⟨
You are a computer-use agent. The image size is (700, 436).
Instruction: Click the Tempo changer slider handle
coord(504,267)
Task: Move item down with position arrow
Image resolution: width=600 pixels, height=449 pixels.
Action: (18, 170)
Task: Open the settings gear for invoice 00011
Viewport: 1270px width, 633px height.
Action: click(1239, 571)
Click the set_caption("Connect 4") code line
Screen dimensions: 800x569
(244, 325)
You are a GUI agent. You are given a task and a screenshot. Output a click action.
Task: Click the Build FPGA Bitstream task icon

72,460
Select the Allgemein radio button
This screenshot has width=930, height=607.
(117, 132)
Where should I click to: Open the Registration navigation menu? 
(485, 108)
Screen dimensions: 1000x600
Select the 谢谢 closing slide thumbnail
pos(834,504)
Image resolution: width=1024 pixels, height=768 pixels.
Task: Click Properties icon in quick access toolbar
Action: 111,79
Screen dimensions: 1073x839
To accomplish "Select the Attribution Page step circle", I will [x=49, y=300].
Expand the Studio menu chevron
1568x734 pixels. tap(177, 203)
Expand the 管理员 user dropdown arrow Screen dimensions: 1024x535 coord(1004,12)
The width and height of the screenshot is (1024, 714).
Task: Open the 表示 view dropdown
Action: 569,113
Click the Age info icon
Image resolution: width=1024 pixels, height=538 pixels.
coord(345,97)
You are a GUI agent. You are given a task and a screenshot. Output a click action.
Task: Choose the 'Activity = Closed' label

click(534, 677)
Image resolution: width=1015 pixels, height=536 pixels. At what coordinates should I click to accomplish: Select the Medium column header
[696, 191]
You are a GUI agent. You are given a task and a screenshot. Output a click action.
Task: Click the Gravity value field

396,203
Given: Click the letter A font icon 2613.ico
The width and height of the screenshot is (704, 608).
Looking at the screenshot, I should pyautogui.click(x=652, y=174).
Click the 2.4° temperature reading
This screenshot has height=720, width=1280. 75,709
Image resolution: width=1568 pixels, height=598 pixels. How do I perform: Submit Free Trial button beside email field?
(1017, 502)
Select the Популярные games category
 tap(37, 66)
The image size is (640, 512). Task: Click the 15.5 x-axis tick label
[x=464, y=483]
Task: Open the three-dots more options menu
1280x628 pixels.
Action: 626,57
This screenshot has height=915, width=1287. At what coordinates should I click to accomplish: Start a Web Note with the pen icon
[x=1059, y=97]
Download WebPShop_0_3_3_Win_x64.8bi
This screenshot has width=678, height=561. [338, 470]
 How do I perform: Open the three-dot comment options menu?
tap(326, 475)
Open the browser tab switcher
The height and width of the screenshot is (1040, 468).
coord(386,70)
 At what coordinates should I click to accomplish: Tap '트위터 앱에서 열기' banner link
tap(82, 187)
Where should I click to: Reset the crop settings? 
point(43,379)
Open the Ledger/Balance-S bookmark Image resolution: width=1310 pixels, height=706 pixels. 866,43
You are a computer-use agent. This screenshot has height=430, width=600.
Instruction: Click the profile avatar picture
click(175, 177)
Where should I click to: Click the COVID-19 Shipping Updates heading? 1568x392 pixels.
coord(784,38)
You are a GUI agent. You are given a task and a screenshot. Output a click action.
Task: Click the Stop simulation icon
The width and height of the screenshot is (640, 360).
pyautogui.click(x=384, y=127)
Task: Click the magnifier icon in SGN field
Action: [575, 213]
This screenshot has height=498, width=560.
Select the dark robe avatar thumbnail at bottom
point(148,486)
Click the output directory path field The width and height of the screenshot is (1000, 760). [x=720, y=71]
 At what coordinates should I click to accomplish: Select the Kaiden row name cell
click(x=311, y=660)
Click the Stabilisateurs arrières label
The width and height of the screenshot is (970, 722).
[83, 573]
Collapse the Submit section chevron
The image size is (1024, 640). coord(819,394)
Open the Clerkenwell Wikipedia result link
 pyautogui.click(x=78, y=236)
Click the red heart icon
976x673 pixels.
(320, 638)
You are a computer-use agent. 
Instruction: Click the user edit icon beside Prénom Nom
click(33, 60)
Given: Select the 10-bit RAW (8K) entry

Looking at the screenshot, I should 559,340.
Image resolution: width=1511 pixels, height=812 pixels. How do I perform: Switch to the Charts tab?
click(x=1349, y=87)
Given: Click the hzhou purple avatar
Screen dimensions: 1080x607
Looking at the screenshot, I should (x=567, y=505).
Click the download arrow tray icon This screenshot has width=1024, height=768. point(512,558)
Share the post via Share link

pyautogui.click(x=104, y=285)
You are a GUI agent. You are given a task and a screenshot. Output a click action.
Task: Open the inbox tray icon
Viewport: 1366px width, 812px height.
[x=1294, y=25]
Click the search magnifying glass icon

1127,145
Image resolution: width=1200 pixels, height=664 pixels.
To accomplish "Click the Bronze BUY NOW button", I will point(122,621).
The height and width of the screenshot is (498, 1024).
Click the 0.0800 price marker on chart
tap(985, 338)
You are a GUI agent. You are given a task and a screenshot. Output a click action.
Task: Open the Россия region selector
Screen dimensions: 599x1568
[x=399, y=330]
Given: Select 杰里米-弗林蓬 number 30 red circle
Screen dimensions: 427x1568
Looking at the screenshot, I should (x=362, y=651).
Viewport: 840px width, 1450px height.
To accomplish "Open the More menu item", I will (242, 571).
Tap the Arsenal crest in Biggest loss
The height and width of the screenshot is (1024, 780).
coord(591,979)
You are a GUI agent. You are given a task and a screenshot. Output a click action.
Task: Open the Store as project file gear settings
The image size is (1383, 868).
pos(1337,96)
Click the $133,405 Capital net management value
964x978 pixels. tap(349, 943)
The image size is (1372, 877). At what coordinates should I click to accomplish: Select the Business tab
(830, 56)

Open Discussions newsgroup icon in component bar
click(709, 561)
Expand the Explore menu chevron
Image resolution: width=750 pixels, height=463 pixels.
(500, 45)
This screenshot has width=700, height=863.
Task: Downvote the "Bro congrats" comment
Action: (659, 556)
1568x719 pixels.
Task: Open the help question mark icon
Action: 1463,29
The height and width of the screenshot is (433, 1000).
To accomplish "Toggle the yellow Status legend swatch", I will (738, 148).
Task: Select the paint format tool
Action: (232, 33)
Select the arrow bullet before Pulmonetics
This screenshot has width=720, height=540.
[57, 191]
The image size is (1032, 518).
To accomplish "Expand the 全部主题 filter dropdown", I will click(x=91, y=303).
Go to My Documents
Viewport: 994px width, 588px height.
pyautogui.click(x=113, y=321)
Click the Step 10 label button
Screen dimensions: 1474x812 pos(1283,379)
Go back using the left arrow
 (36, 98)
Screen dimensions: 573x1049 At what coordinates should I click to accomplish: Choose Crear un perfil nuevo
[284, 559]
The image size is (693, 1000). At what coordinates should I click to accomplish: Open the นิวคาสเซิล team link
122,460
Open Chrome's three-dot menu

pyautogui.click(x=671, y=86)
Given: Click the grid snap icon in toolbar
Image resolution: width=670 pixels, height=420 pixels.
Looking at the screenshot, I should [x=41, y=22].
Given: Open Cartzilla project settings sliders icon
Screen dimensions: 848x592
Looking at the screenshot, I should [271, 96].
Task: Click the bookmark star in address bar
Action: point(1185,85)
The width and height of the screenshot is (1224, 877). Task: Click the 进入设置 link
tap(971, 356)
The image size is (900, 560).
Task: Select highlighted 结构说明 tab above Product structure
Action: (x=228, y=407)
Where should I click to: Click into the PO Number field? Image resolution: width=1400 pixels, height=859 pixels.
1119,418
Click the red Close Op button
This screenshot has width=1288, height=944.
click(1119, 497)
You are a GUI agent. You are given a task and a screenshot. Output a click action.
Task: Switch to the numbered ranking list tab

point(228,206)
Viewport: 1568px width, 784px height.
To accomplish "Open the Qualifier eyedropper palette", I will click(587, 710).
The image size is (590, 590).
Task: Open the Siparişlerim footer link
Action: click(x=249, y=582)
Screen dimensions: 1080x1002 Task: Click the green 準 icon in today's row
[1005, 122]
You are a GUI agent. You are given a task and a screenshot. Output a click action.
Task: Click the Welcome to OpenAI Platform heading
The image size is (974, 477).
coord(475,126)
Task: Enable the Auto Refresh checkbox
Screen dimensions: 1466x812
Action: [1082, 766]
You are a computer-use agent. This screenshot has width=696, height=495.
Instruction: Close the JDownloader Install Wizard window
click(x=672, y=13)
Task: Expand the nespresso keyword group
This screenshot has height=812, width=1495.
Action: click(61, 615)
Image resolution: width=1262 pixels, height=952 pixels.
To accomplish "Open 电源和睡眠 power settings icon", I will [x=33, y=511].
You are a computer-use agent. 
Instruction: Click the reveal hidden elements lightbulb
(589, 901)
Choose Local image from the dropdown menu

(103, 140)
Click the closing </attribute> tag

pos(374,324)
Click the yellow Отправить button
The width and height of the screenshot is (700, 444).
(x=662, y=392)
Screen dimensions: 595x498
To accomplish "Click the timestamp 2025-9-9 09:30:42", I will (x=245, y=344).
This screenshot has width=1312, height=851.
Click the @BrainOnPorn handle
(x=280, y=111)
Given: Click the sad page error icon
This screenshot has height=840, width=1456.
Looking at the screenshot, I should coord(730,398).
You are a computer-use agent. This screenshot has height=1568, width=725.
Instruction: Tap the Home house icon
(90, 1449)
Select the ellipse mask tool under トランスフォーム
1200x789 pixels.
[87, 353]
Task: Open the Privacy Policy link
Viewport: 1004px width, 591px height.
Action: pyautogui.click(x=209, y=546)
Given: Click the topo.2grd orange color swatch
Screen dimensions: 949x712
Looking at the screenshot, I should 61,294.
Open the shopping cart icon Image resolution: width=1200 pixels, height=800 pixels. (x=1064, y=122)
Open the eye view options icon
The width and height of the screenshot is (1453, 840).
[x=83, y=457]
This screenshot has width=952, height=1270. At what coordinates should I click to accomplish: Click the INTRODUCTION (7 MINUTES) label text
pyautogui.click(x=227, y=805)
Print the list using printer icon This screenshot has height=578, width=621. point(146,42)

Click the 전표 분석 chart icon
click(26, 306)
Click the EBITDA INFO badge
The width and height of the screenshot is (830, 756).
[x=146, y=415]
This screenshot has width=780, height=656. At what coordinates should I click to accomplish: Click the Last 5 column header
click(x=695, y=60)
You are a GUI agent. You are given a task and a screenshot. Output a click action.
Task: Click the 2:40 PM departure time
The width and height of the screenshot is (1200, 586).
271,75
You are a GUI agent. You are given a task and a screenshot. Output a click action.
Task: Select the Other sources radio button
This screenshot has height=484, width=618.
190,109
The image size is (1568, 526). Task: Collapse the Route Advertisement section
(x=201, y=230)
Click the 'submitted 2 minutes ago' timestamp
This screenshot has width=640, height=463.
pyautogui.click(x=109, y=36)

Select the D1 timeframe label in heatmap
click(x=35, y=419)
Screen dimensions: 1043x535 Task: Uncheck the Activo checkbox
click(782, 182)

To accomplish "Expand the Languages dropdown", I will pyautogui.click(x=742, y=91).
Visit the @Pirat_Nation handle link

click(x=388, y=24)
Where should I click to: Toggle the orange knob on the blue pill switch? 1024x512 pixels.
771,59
⟩
§ **What you have to do**
Return every line above that contains the word "tray".

§ **Result of this task**
Click the download arrow tray icon This screenshot has width=1024, height=768. point(512,558)
Task: Open the inbox tray icon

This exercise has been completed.